I'd like to create a routine that does some logging, takes some other actions, and then throws an Exception. I'd like this routine to be called from many different locations. However, creating Exceptions in this routine means they will have this routine in their stack trace. I would rather the stack trace not report this utility routine.
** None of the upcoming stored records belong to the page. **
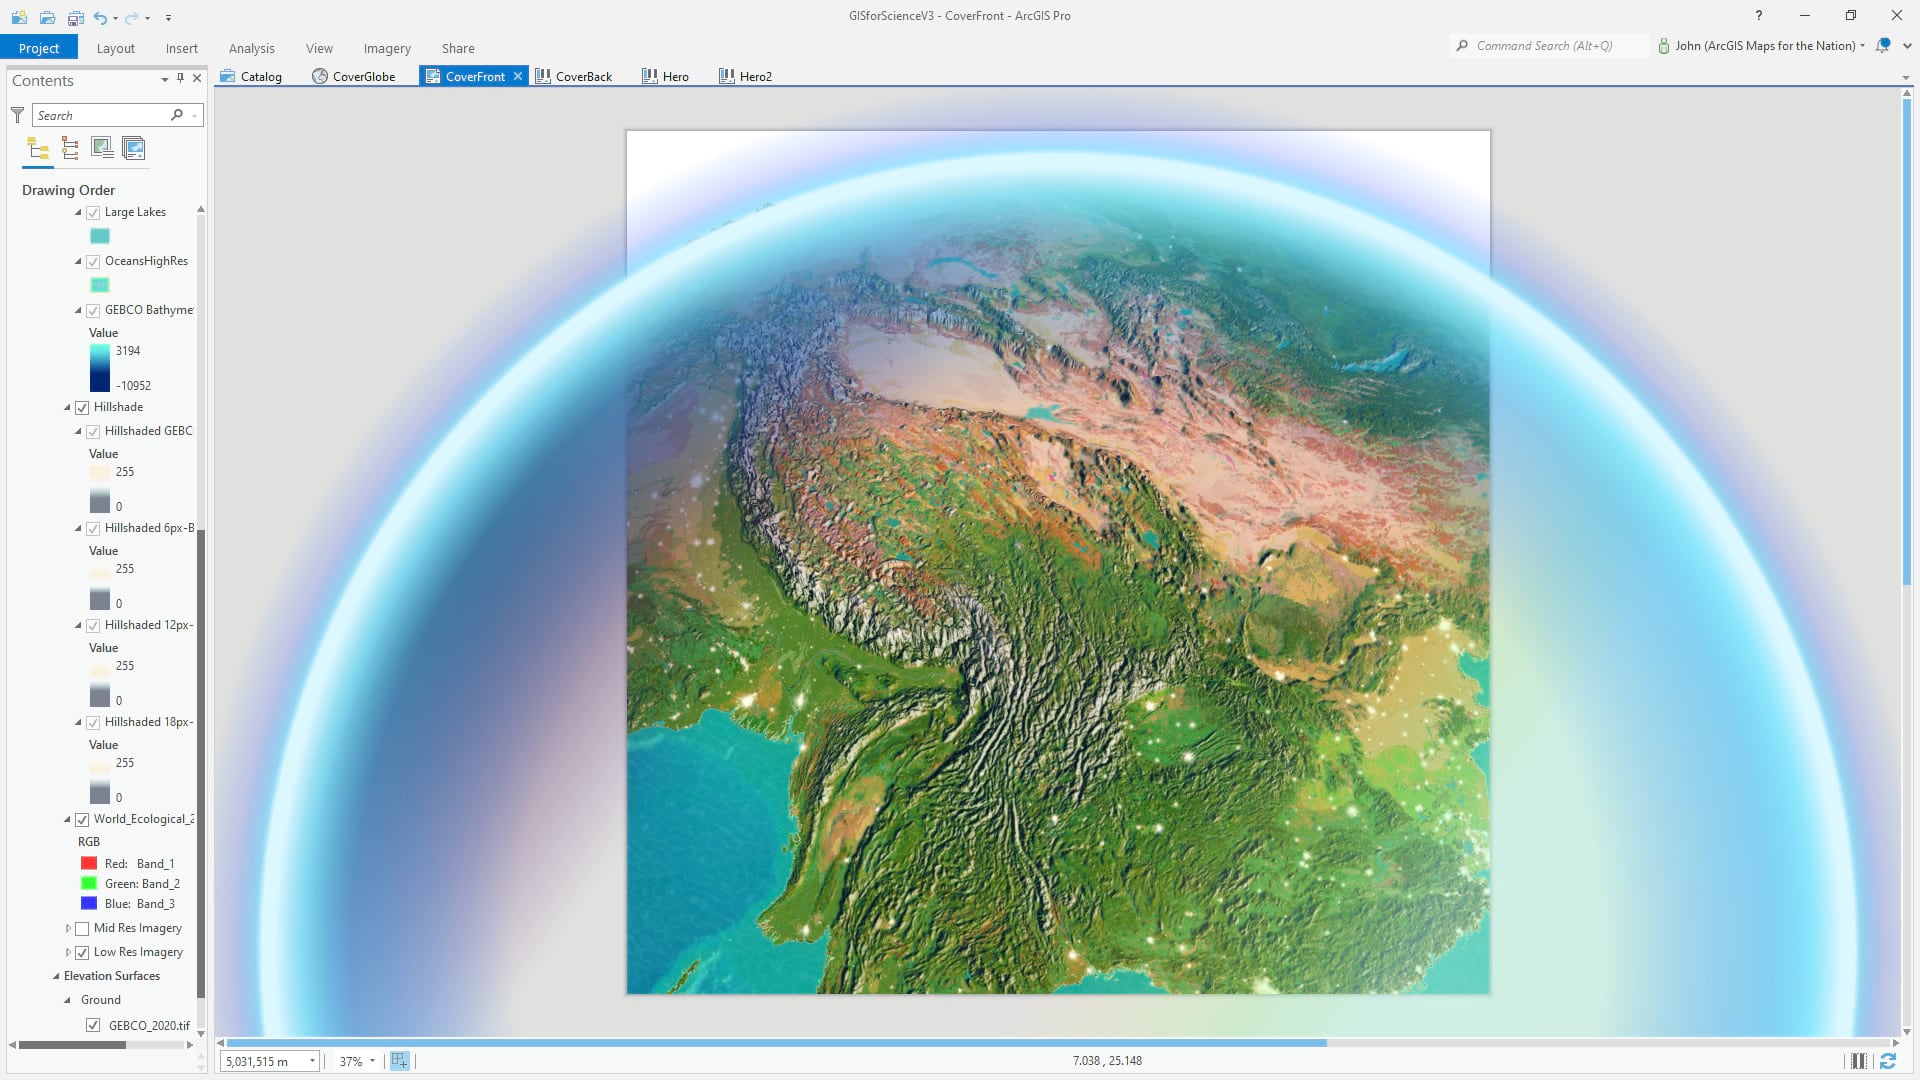Click the New Project icon
This screenshot has width=1920, height=1080.
coord(19,17)
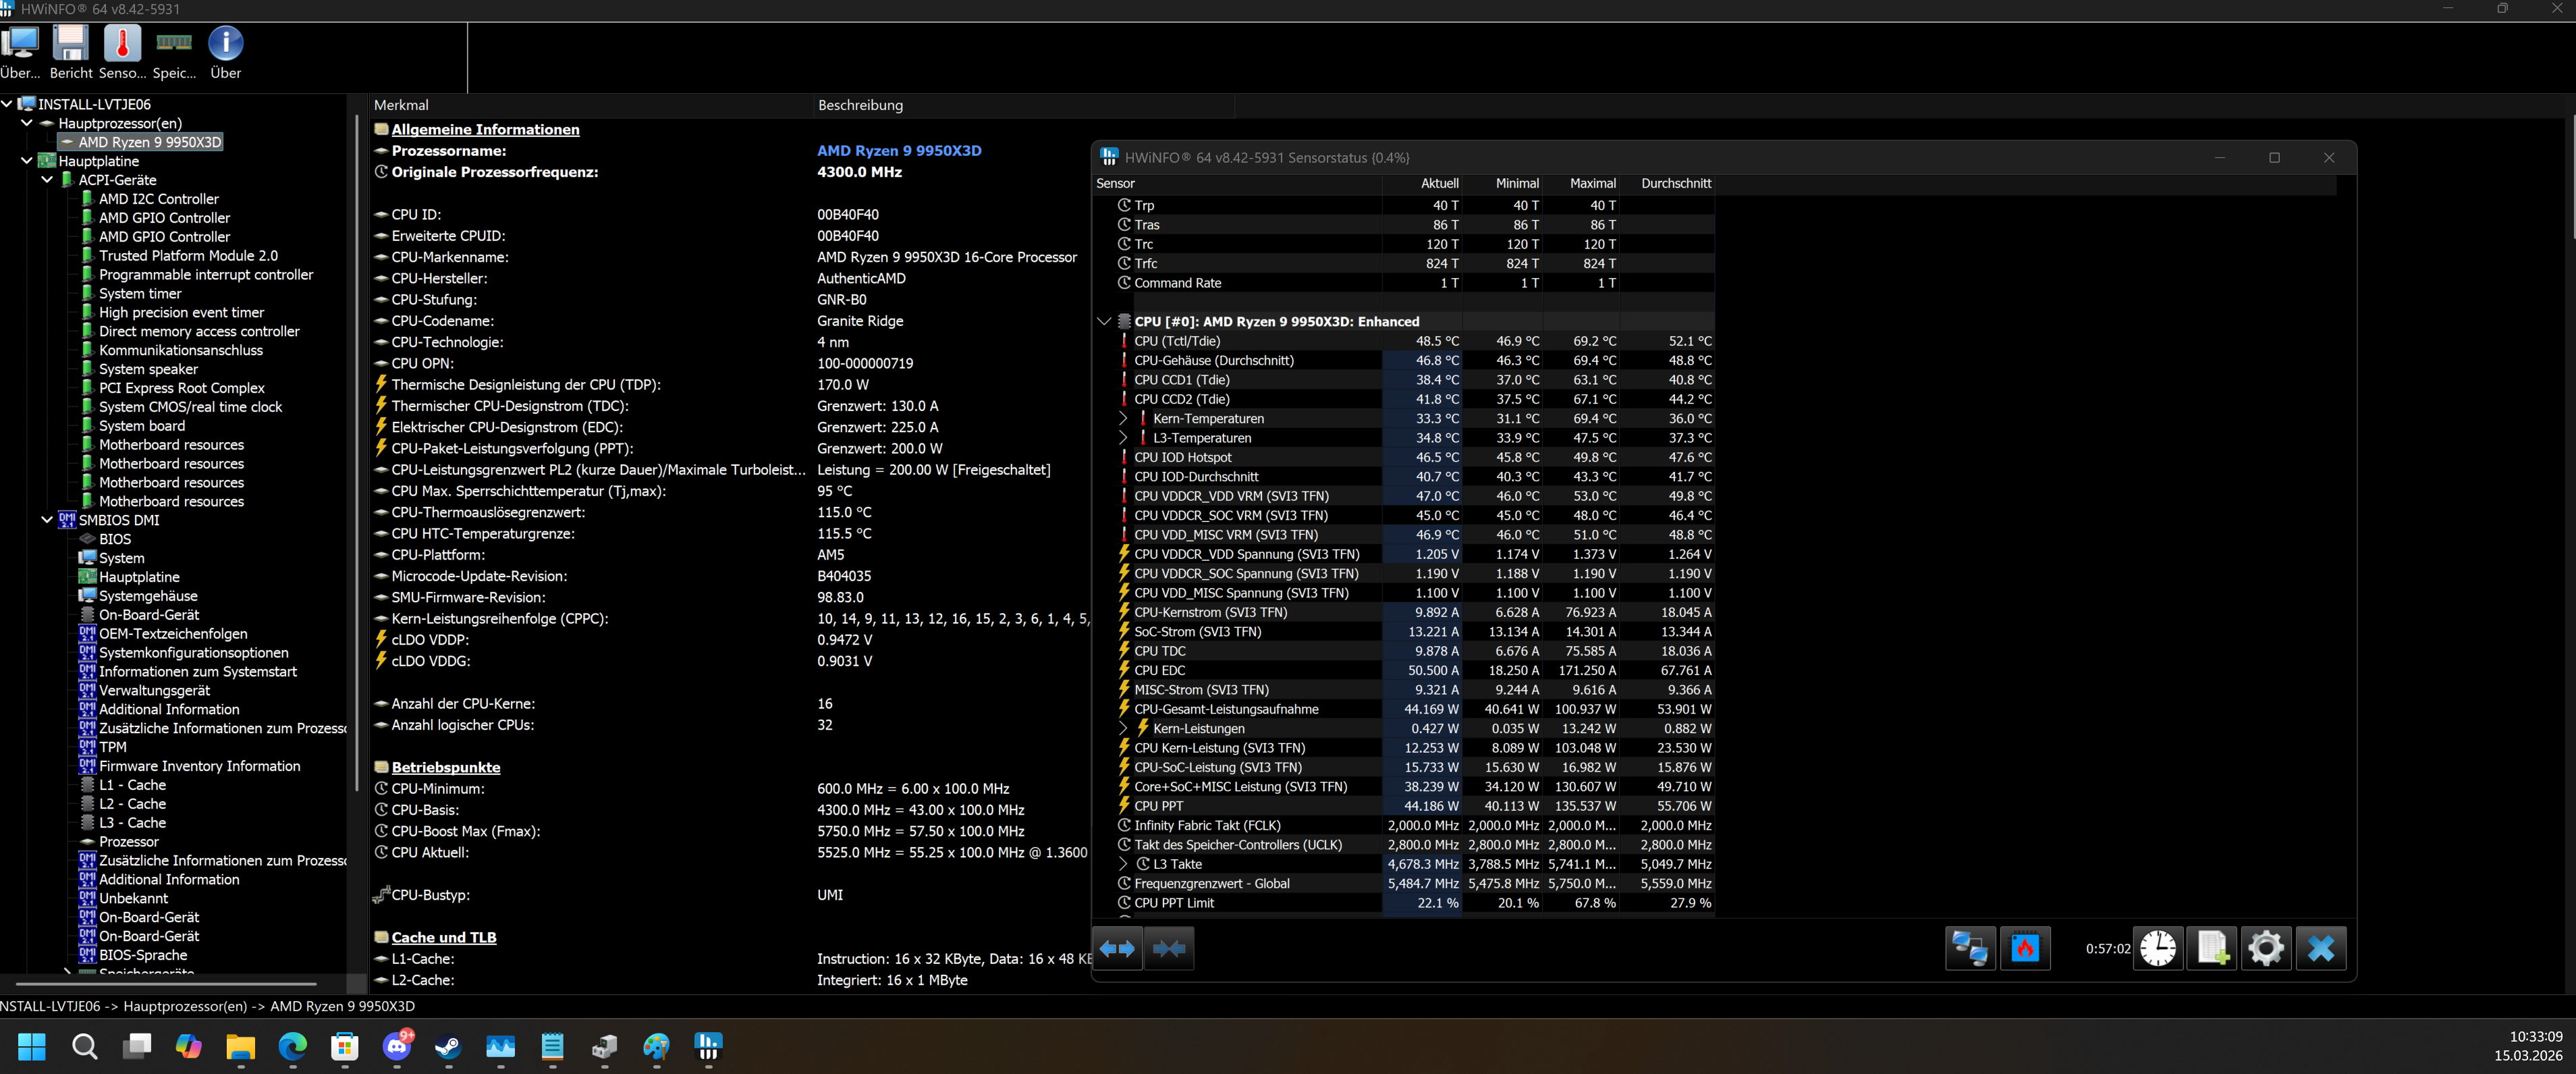Click the Bericht report save icon

[x=71, y=45]
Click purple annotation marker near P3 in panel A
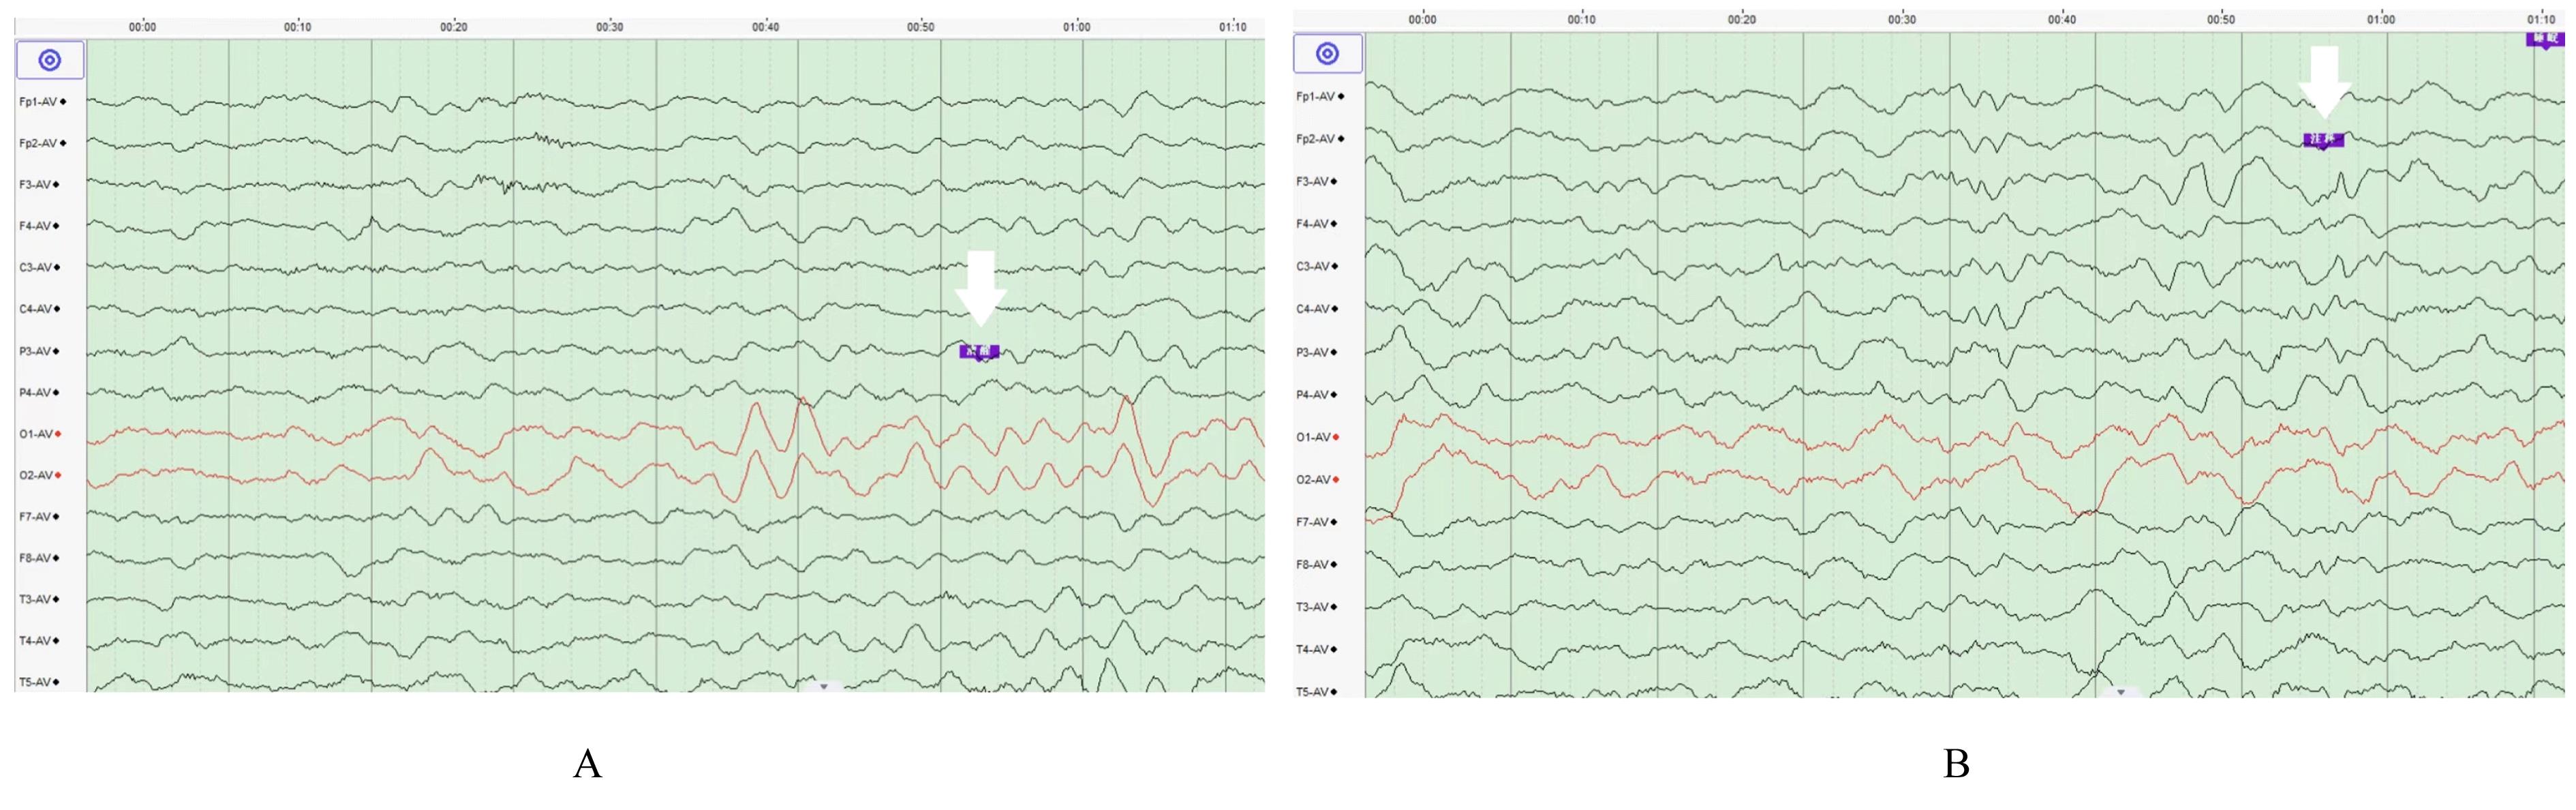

Is there a way to do this without creating the Exception in the caller and passing it to the utility routine?
public static void die(String message) throws MyException {
log(message);
...
throw new MyException();
}
For programmers who are Perl/Java bilingual: how do I carp in Java?
You can set the stack trace of any exception you want to throw:
import java.util.ArrayList;
import java.util.Arrays;
import java.util.List;
public class CarpTest {
public static void main(String[] args) {
new CarpTest().run();
}
public void run() {
methodThatCarps();
}
private void methodThatCarps() {
carp("Message");
}
private void carp(String message) {
RuntimeException e = new RuntimeException(message);
e.fillInStackTrace();
List<StackTraceElement> stack = new ArrayList<StackTraceElement>(Arrays.asList(e.getStackTrace()));
stack.remove(0);
e.setStackTrace(stack.toArray(new StackTraceElement[stack.size()]));
throw e;
}
}
This will print the following stacktrace at runtime:
Exception in thread "main" java.lang.RuntimeException: Message
at CarpTest.methodThatCarps(CarpTest.java:18)
at CarpTest.run(CarpTest.java:14)
at CarpTest.main(CarpTest.java:10)
Note that as you want the method "carp" does not appear in the stacktrace. However the manipulation of stacktraces shoud only be done with greates care.